The Jordan Grove mine in Illinois serves as a secondary site to store combustion coal waste from the Prairie State Energy Campus, as Peabody has a permit for a coal waste site in southeast St. Clair County, Illinois.[3] The large plant will have more than $1 billion in emission controls, and is expected to provide electricity to 2.5 million families in Missouri, Illinois, Indiana, Kentucky, Ohio, Michigan, Virginia and West Virginia.[4]

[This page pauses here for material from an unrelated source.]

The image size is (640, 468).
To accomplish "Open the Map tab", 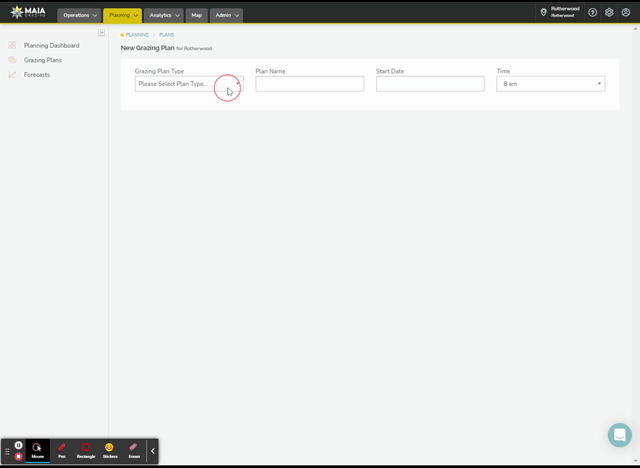I will click(197, 15).
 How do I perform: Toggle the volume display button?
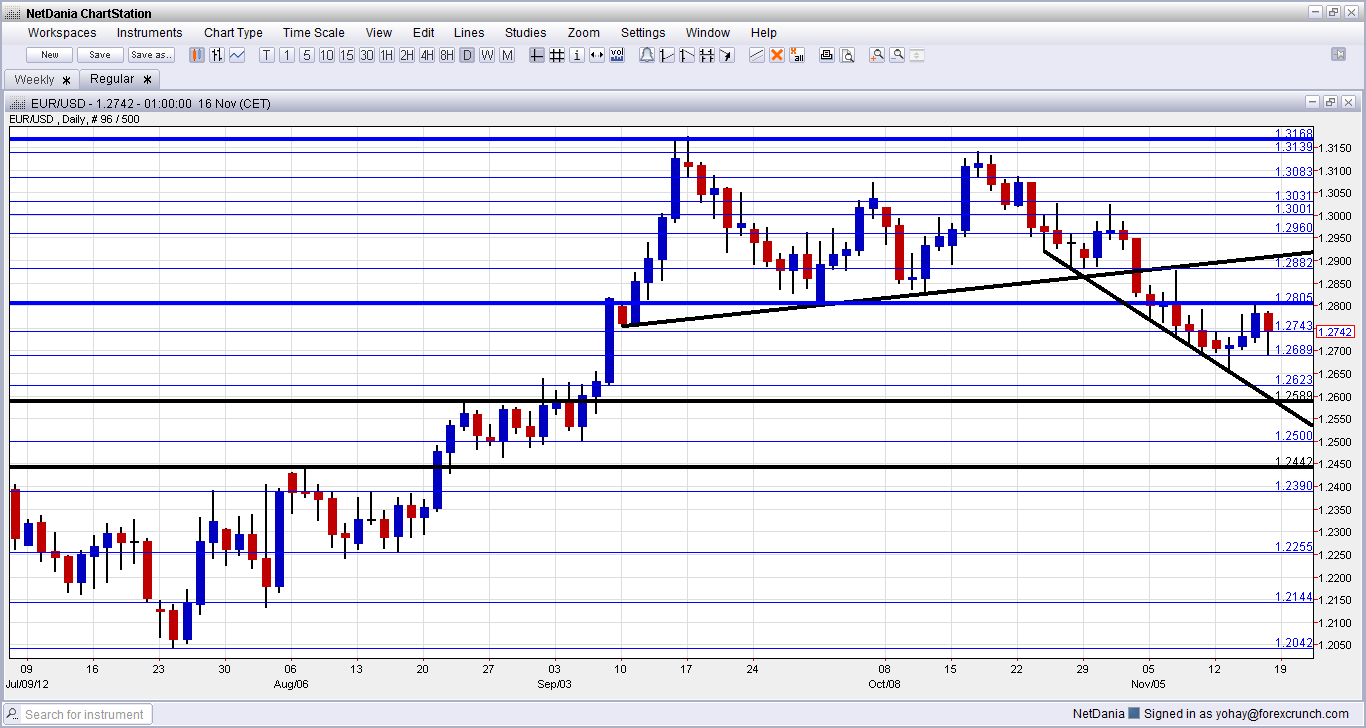click(617, 55)
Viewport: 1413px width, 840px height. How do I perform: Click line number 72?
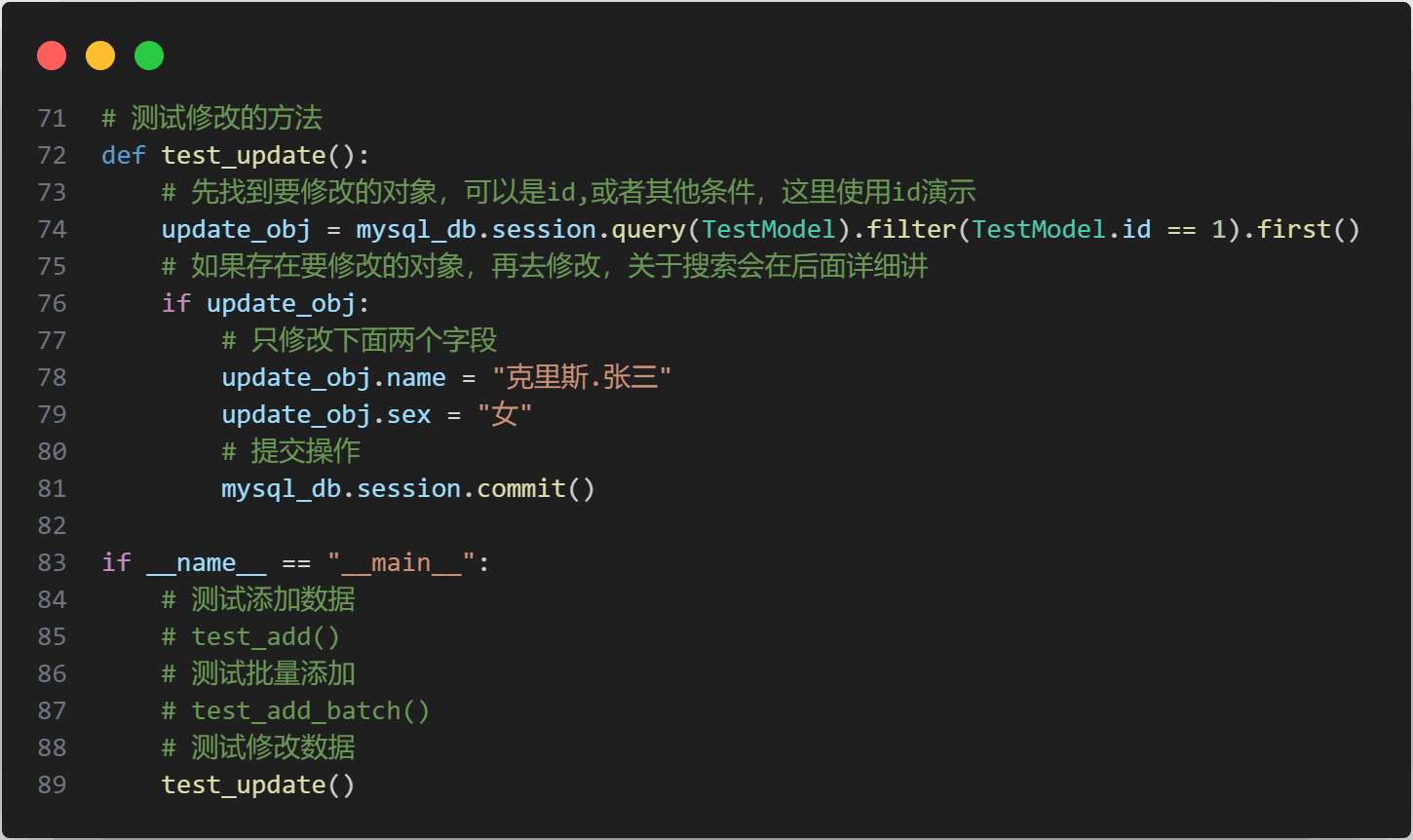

The plant's owners and investors are eight public power utilities and Peabody Energy. Ownership of the project has shifted over time: Peabody and CMS Energy were co-sponsors of the project, each owning a 15 percent share, but CMS pulled out in May 2007, according to SEC documents filed by the company. A group of Midwestern rural electric cooperatives and municipal power agencies, the Northern Illinois Municipal Power Agency, owns 53% of the project. In July 2007, American Municipal Power Ohio committed to a 300 MW share; in September, 2007, Southern Illinois Power Cooperative committed to a 125 MW share.[5]

Construction on the facility began on Oct. 1, 2007.[6] The first unit went online in June 2012, at which point the power station had a $5 billion price tag. Final completion is scheduled for 2013.[7]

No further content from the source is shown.